Did you know that technology and communications, two GIC sectors that used to be combined as one, now together represent 38% of the S&P 500? This is neither good nor bad, just a factor that drives portfolio decision making by investors and active portfolio managers. The change was announced in 2017 and went into effect on September 28, 2018. This basically modernized the S&P 500, and arguably made investors more vulnerable to higher multiple stocks that also warranted greater growth rates to justify their valuations. Again, neither good nor bad – just an opinion. In the ETF Think Tank, we often discuss with financial advisors how to capture growth and different factors when building portfolios. In this new series written for, we focus on how “Structure Matters,” which simply highlights how security selection, much like the ingredients in a recipe, make up portfolio construction.
Screenshot ETF article

To appreciate the context of the discussion around how Structure Matters, we thought we would go back to basics with the S&P 500. Broadly speaking, it is not complicated to say that the S&P 500 is most investors’ and portfolio managers’ benchmark, or at least their yard stock. Something like $11 Trillion is benchmarked against this index, so it is clearly important.

Graph Sector Make up
S&P500 Sector Make up (Source:

In order to break down and appreciate the makeup of what has happened in technology, we need to look deeper and see how the basic price to multiple (PE Multiple) now trades in this leading sector. Using the index on Bloomberg (IXTTR Index) that leads the technology ETF, the Technology Select Sector SPDR ETF (XLK), we illustrate how earnings expectations are high for this sector that currently trades at 30.91x, which is 27.25 times Year End Estimates, and 23.56 times 2021 estimates. Fair or not, this is evidence of expectations which have been historically priced in a range of 18-22×. On September 9, 2020, we wrote about how Apple (AAPL) stock when it had a market value of $2 Trillion, or about two times its historical PE multiple (see link: Burton Malkeil, ESG and Expectations of 12% Returns). This is important math because as an overweighted index position it has arguably made its price performance somewhat self-fulfilling so long as it continues to exceed profit expectations. Put differently, indexes that are market cap weighted have two important characterizations – they have survivorship bias, and their winners rise to the top. With that in mind as we write this article, Apple’s stock is about 6.4% of the S&P 500 Index, and Microsoft’s is 5.6%. Amazon and Facebook are the second two largest positions, at 4.7% and 2.22%. See complete holdings for SPY here. When the large falter or provide a digestion proble as an important ingredient to a recipe, is that a failure of a short-term phenomenon? Time will tell whether Apple’s September 2, 2020 high of almost $138 will be revisited, but watch for earnings on October 30th?

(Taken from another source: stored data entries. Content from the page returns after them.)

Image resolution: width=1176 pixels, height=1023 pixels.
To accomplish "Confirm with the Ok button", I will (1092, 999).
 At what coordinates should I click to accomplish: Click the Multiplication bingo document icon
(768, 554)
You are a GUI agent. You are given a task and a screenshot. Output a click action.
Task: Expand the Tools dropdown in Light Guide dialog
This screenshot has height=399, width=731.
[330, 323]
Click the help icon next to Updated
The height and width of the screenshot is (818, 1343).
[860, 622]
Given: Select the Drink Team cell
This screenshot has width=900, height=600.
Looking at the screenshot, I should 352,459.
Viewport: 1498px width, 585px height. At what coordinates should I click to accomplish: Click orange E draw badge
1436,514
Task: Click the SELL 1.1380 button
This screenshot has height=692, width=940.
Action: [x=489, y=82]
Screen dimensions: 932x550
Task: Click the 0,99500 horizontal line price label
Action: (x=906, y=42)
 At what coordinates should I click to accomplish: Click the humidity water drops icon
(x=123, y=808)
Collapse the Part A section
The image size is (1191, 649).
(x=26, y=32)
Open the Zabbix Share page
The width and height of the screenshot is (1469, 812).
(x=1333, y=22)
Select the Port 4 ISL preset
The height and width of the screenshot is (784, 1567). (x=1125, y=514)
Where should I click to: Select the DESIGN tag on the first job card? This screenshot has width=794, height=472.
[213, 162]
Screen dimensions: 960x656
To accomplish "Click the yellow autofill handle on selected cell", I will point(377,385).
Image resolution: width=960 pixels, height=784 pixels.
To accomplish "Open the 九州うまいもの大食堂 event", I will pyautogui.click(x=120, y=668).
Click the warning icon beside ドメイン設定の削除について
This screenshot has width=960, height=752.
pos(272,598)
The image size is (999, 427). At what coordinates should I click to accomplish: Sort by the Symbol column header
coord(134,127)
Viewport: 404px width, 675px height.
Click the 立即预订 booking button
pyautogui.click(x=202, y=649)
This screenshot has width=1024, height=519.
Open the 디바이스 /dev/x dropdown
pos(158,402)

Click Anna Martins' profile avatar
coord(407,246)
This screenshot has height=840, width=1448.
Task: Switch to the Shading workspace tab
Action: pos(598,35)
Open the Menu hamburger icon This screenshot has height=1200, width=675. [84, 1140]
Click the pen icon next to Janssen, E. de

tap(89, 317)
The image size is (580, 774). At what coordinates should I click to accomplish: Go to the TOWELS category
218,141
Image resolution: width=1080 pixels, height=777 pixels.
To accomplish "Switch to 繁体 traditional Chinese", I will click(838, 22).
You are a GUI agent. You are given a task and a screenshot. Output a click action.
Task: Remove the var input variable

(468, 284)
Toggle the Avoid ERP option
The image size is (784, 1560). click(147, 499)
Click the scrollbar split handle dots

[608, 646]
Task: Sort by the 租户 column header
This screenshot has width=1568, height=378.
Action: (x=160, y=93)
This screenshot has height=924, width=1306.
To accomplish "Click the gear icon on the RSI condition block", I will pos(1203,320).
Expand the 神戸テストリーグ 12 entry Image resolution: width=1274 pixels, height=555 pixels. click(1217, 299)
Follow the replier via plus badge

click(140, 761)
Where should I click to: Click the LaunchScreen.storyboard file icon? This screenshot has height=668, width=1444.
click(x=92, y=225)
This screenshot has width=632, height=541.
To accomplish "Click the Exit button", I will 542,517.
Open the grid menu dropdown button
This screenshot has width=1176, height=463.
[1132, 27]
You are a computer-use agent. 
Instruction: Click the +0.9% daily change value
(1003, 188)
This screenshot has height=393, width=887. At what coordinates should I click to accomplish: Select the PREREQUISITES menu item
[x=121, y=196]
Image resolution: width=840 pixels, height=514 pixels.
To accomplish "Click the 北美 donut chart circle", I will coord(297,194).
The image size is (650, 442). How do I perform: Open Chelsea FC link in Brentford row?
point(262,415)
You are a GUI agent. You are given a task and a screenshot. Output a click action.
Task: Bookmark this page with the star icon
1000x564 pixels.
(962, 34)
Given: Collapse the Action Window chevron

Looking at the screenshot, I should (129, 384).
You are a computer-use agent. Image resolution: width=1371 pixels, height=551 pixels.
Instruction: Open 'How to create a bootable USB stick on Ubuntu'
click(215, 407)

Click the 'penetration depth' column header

Bloomberg as 9-24-20 PE Multiple using XLK Index
Bloomberg as 9-24-20 PE Multiple using XLK Index

Our work on high “Active Share” in the ETF Think Tank leads us to breakdown the makeup of the S&P 500 in different ways, but again, let’s stay basic. The other chart also helps to highlight how, according to XTF, the S&P 500 should be viewed as a blended allocation with a meaningful bias towards growth.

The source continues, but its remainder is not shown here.